Converse cleared of lawsuit stemming from a 2019 city council ouster

The city of Converse stands cleared of a lawsuit filed against it by one of its council members after a recent Fourth Court of Appeals ruling dismissed the charges.

The lawsuit stemmed from an October 2019 council vote to remove Silvas from her council seat. Kate Silvas, elected to the Converse City Council in November 2018 after eight years as the city’s Economic Development Corporation executive director, was ousted on Oct. 22, 2019, by a 4-0-1 council vote.

Discussion at that Oct. 22, 2019 meeting centered on the councilwoman’s multiple requests of several city officials for public information, including copies of all city budgets and audits for the past 20 years, copies of all text messages sent and received by City Manager Le Ann Piatt since April 2018, and copies of all EDC budget and audits since it was created in 2000.

Two of the more than two dozen requests Silvas made were directed to two city staff members — one to then-city secretary Holly Nagy, and another to the late John Quintanilla, former community services development director.

The city charter forbids council members from directly interacting with staff without first contacting or consulting with the city manager.

“Requesting information is expressly allowed in the charter,” Silvas stated in March 2021, after a district court ruling had allowed the case to go forward.

“Converse was running a deficit in revenues for permits of more than $250,000,” Silvas said at the time. “I was only fulfilling my duties as an elected official. I have a duty to be informed before voting on public business.”

Silvas was re-elected to council in November 2020.

The appeals court opinion was written by Judge Patricia Alvarez, who was joined by Justices Irene Rios and Lori Valenzuela.

Alvarez explained that Silvas in her suit sought two types of relief, declaratory judgment and injunctive relief, both of which were challenged by the city and its legal representative, attorney Scott Tschirhart, of Denton Navarro Rocha Bernal & Zech.

A court review “concluded injunctive relief was not available” in the case. “We dismissed Silvas’s claims for injunctive relief in their entirety,” the Feb. 9, 2022, opinion stated. “We also dismissed all of Silvas’s declaratory relief claims except for Silvas’s ‘ultra vires claims’ against the city officials.”

“Ultra vires claims” are used to allege that public officials are doing something they shouldn’t, or

refusing to do something that they should.

In the appeal, the city contends the councilwoman’s remaining ultra vires claims are moot “because … Silvas did not allege any ongoing actual or imminent injury, and any prospective relief cannot remedy her complaints.”

Silvas had argued from the beginning that the City Charter gives city council “no express authority… to seek to remove a member of the city council or make declarations regarding forfeiture,” as stated in the opinion.

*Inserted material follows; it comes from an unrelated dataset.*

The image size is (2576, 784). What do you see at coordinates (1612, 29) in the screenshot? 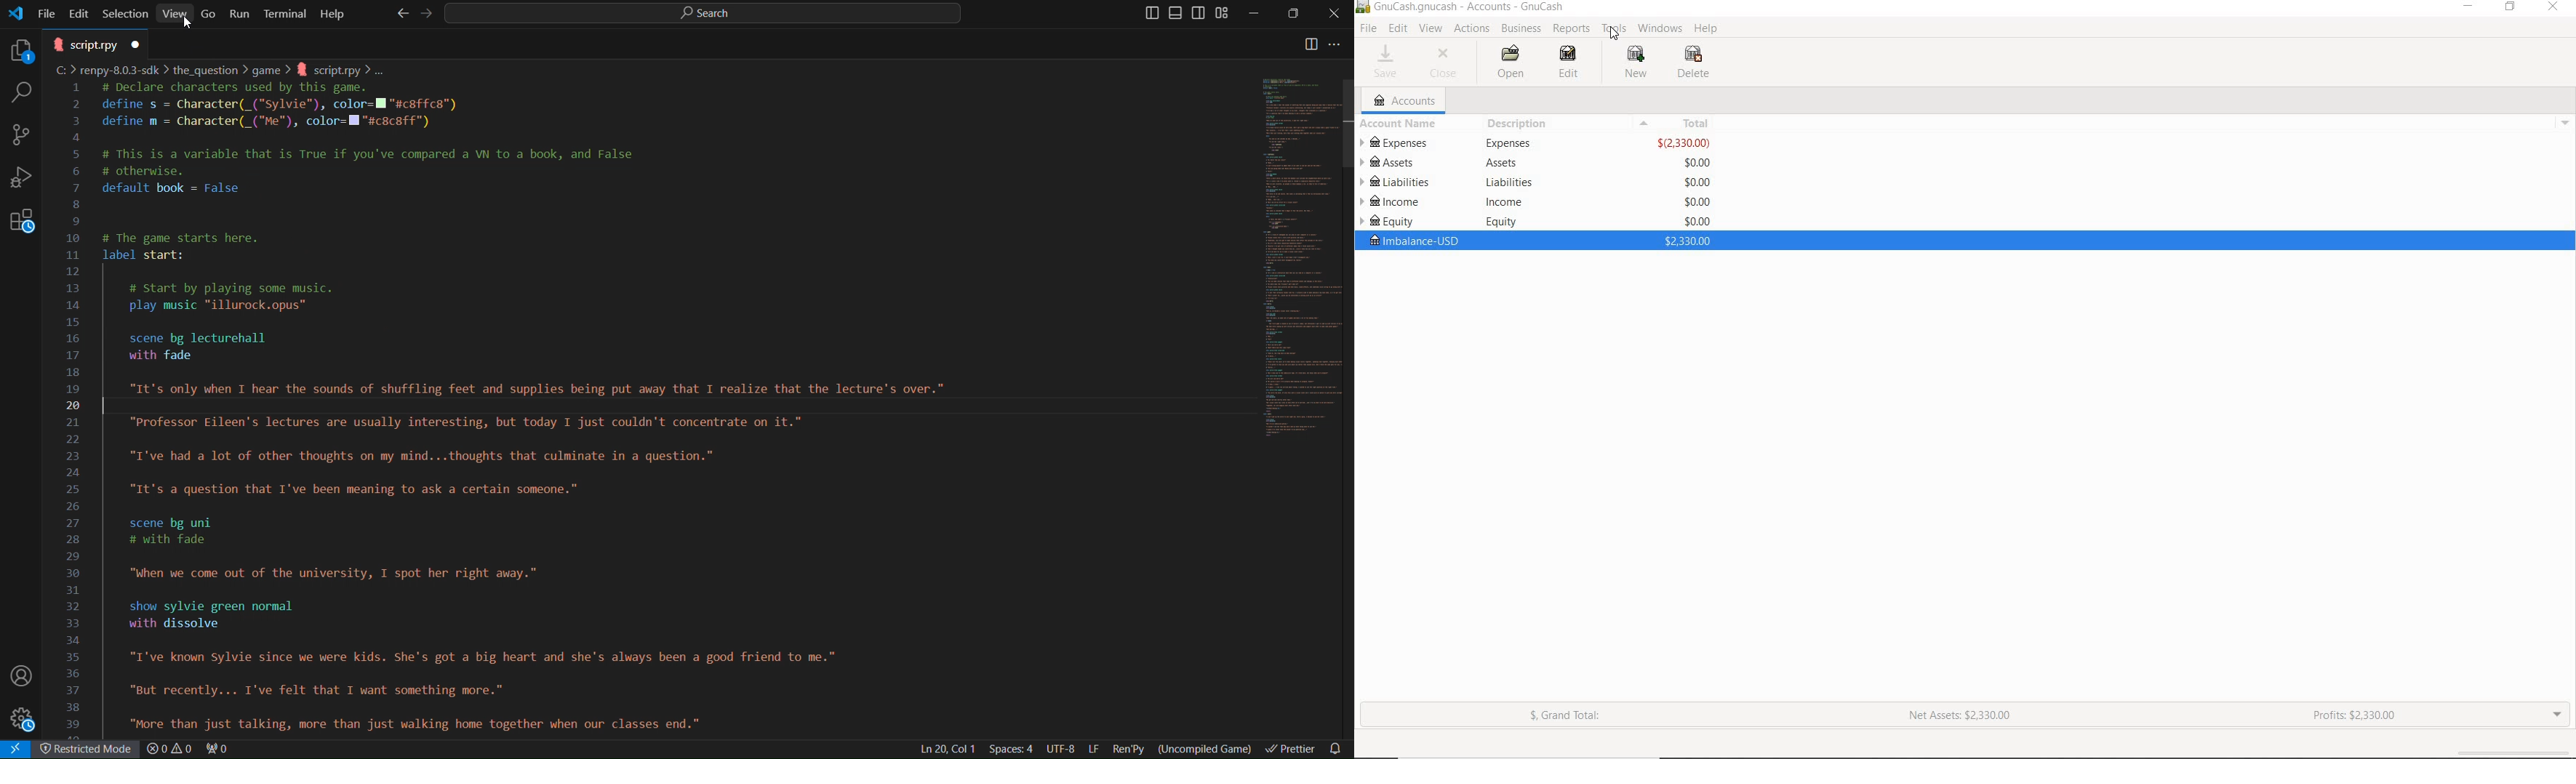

“Defendants have taken action that has the effect of removing, hindering, and/or obstructing Kate Silvas from her duly elected office,” Silvas contended, as was pointed out in the legal memorandum.

Silvas claimed the defendants violated the open meetings section of the Texas Government Code by “refusing to produce public information lawfully requested by Silvas and seeking to deprive/punish Silvas for exercising her statutory rights to make a request for such information.”

In its conclusion, Alvarez wrote, “Having reviewed Silvas’s pleadings, we conclude that she lacks standing to pursue her remaining ultra vires claims because she did not plead facts to show (1) a concrete and particularized or actual or imminent injury; or (2) her requested prospective relief would likely redress her past injury.

“Because Silvas no longer has standing to maintain her ultra veres claims, we reverse the trial court’s March 2, 2021 order and dismiss those claims,” the opinion stated.

The appellate court did remand the case to trial court regarding any award of court costs and attorney’s fees.

Dennis Drouillard, Silvas’s attorney, said the opinion shows that Mayor Al Suarez “and his allies did everything they could to keep running from a trial court fight.”

The appeal’s court decision “basically said it was at this point moot, because people had restored her to office,” Drouillard said. “The ruling leaves open the determination of the fees. In order to determine the fees, the court will still have to look at the wrong that was done to Ms. Silvas by Al Suarez and his allies.”